For context, the friend of the family was an extremely grumpy Marine in his late 60s. He was sure that I would quit right away and didn’t want me to waste his time until I proved myself.
This resulted in me having to prove my worth by pulling weeds by hand in the hot Florida sun for a few weeks until all 10 or so display pools had not a single weed in sight.
[Editor’s Note: Could have used a little help from Justin on that one.]
Next mission was laying sod around a recently installed in-ground pool. This particular load of sod I believe was just a little bit of grass held together by large colonies of fire ants. Because of that, I think that to this day, I may have achieved some sort of fire ant immunity.
After the fire ant fun, I had proved myself enough that I could start doing regular things around the store like filling chlorine bottles and stocking shelves. One glorious day, I had filled a five-gallon chlorine container a bit too full, so I had to pour some out into a fresh container.
I was trying to aim from above and was looking directly above the top of the bottle that I was filling. One small drop splashed up and got me square in the eyeball. That was the first and only time I’ve had to use an eye wash station. I was partially blind for the day, so that was a really fun learning experience.
Overall I liked working there, and it was a great first job experience even just for the stories.
I was an airbrush tattoo artist at Universal Studios Orlando for a few months. It was easy once I learned how to use the airbrush. They had stencils of all the tattoos, so the guests would just pick the design they liked and the colors they wanted, and they were always so excited once I pulled the stencil off for the big reveal.
I even brushed up on my Spanish for the Spanish-speaking guests, and they taught me different ways to say things! For example, a little girl from Colombia told me that instead of “De nada,” they say “Con gusto!”
Sometimes when I had some down time, I’d tattoo myself, or try out some airbrush ideas in my sketchbook. I got so good at the freehand airbrushing that a guest asked me if I could do a freehand design for him, so he got a half sleeve of an intricate psychedelic nature scene around his lower leg. He loved it and tipped me graciously.
I also worked right next door to the caricature artists, who also used the airbrush compressor to color their artwork. When we all had downtime, they would ask if I wanted a caricature. I always said yes.
Disclaimer: I learned that if you know the artist, and they’re drawing you for fun, they usually don’t draw you in a flattering way at all. They are having FUN, so you gotta have a sense of humor about it. They really like to exaggerate.

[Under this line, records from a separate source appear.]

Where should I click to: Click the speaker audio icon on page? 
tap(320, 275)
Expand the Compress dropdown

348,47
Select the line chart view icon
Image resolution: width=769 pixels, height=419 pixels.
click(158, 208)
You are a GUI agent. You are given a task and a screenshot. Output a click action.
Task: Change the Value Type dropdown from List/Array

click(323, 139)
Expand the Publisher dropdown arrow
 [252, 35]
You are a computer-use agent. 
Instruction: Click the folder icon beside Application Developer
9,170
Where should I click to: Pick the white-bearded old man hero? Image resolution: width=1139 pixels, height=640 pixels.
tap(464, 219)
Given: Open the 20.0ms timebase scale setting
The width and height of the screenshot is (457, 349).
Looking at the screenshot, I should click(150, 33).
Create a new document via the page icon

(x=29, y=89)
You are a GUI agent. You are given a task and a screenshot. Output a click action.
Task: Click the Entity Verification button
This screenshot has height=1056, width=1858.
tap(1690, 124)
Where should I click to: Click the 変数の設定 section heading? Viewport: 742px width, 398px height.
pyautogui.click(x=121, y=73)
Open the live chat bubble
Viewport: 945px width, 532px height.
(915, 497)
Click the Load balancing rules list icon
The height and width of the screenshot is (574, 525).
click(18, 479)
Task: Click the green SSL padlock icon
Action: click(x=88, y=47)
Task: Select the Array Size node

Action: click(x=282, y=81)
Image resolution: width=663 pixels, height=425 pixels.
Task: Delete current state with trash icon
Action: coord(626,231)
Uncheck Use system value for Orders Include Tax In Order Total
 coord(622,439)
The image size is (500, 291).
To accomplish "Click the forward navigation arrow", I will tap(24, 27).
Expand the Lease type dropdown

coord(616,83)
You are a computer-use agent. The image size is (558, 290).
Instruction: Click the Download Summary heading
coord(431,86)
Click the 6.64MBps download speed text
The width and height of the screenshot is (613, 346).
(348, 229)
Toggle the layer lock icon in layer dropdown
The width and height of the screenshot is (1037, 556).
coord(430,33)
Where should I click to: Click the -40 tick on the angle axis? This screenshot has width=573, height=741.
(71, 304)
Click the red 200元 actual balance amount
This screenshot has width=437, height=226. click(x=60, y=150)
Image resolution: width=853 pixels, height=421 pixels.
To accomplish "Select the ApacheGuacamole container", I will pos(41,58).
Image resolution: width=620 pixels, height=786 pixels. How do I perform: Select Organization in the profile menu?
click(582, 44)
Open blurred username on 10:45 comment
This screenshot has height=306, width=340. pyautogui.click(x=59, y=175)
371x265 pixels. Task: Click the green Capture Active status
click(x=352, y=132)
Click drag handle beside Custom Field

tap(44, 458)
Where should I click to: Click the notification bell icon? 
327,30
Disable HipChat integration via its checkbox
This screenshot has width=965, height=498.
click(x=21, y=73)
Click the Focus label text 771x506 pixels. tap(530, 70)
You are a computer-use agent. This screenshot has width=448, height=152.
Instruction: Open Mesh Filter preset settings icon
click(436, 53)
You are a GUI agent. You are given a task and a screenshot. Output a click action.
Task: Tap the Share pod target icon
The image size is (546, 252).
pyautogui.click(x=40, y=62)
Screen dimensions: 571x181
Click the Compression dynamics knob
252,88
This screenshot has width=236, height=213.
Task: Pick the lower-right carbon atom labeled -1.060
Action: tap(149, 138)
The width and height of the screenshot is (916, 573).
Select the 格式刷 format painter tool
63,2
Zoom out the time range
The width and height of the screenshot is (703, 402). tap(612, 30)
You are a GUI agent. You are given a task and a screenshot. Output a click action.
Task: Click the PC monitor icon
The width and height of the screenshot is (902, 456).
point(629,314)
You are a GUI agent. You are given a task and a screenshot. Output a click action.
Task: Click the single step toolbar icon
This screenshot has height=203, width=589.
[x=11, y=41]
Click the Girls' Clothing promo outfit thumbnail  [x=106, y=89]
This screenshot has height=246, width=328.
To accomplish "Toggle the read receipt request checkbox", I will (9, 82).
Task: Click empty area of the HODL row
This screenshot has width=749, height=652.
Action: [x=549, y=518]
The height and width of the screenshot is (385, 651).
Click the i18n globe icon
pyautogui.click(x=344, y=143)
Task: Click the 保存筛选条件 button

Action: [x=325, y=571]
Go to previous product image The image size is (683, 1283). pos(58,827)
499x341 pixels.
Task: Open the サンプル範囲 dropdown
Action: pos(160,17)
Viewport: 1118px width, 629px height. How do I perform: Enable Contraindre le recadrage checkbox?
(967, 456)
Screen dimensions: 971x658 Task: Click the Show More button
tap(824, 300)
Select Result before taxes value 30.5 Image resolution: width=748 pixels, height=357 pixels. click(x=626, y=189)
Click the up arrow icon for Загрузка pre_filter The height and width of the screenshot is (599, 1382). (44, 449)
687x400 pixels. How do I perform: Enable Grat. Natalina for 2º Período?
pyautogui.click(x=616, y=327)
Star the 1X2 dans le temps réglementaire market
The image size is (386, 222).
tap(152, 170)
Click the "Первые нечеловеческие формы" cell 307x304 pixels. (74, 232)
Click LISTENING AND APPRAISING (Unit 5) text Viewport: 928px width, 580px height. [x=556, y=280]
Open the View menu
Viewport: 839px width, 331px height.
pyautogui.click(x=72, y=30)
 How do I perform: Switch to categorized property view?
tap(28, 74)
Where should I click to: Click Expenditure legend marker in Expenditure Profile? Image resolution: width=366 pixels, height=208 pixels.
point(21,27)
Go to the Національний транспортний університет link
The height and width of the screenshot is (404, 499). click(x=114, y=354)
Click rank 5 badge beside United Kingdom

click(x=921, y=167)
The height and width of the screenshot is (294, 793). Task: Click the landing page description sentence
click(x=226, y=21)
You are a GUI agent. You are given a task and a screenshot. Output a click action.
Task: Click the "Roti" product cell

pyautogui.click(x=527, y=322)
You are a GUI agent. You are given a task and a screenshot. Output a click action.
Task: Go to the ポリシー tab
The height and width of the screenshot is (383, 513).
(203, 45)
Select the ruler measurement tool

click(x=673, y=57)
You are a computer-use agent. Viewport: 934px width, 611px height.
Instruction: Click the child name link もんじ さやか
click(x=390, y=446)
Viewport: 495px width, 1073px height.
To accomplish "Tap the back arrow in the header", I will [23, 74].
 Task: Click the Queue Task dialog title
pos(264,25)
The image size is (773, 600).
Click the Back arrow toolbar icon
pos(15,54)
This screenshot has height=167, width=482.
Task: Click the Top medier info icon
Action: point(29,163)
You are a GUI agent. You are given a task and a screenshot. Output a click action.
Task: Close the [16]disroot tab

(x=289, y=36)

I have a collection of at least 10-12 caricatures of myself from this time, all completely different styles. I made them into a book and gave it to my mom.
And yes, I would ride the rides sometimes after my shift if it wasn’t crazy and I wasn’t in a rush to get home. My favorites were “The Hulk,” and “Spiderman.”
I met a lot of fascinating people. And yes, if I could go back, I would do it again!